§ TASK OBJECTIVE
Copy out the rows from the line containing "This screenshot has height=664, width=959." through the last row, leaving the pictures out of your answer.

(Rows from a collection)
┌────────
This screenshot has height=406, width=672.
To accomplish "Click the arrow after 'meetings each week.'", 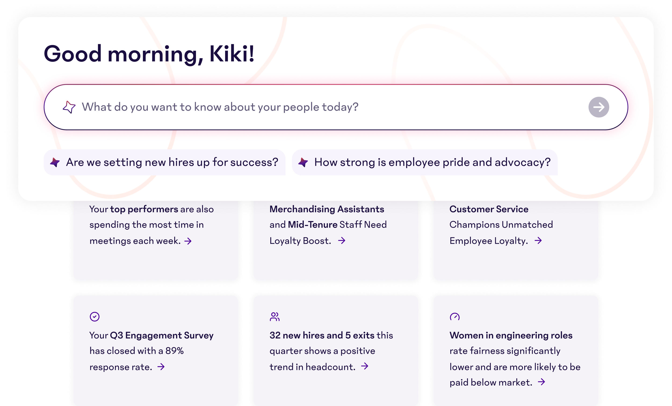I will (x=188, y=241).
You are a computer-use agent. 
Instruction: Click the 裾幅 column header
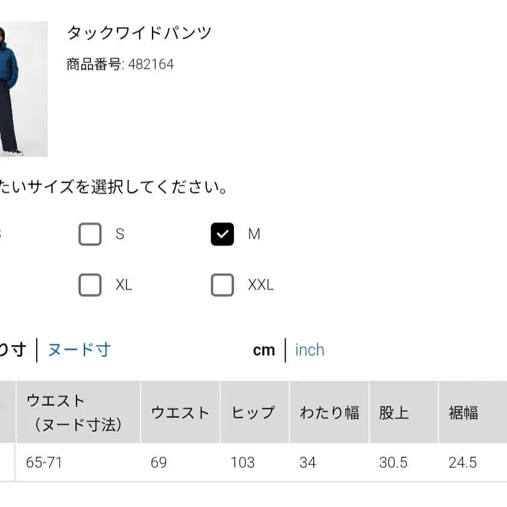465,413
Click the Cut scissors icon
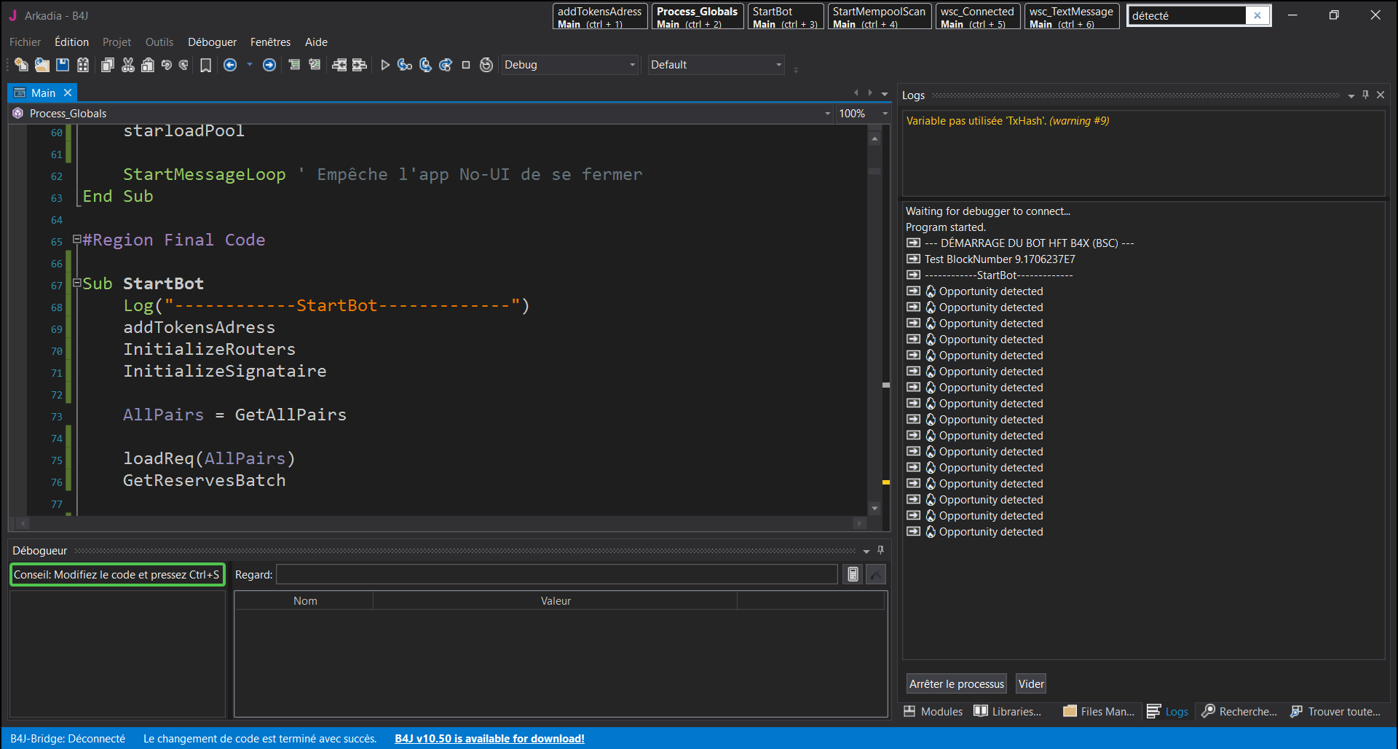The width and height of the screenshot is (1398, 749). point(128,65)
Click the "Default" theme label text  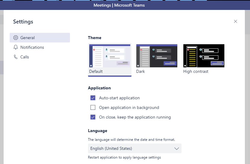pyautogui.click(x=96, y=71)
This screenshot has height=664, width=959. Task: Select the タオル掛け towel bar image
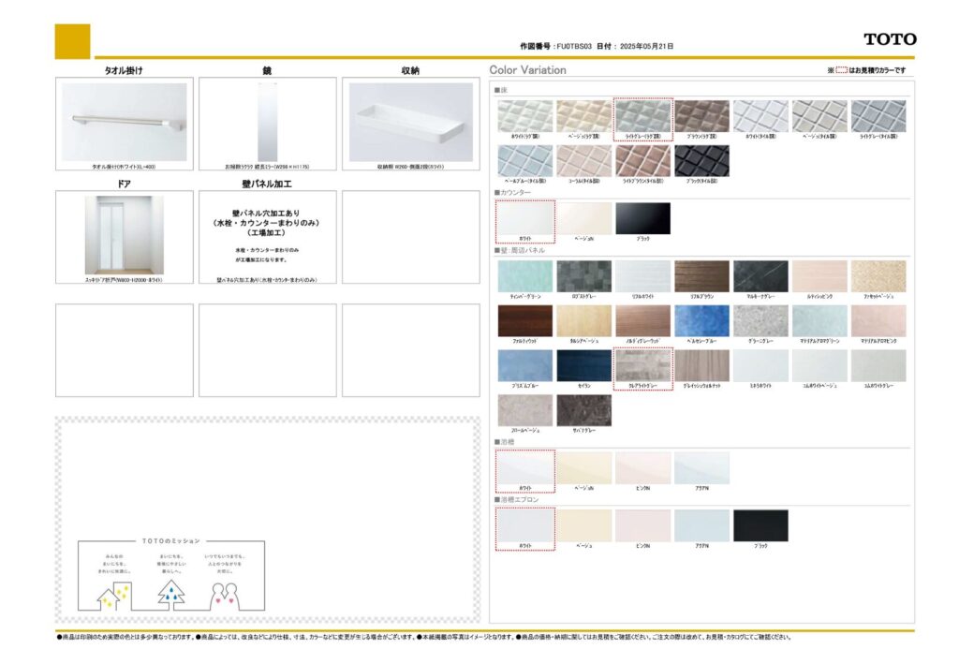125,122
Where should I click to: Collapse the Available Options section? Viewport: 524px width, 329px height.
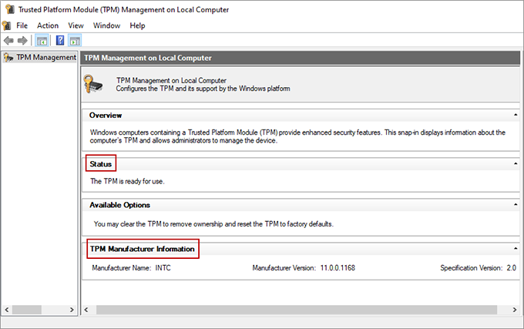514,205
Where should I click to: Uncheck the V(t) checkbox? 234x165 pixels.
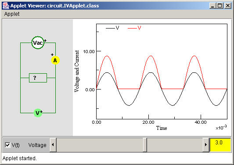(x=7, y=145)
└────────
§ SOLUTION FOR THIS EXERCISE
This screenshot has height=664, width=959. Task: Select the タオル掛け towel bar image
125,122
Where should I click to: Collapse the Available Options section? Viewport: 524px width, 329px height.
514,205
Where should I click to: Uncheck the V(t) checkbox? 234x165 pixels.
(x=7, y=145)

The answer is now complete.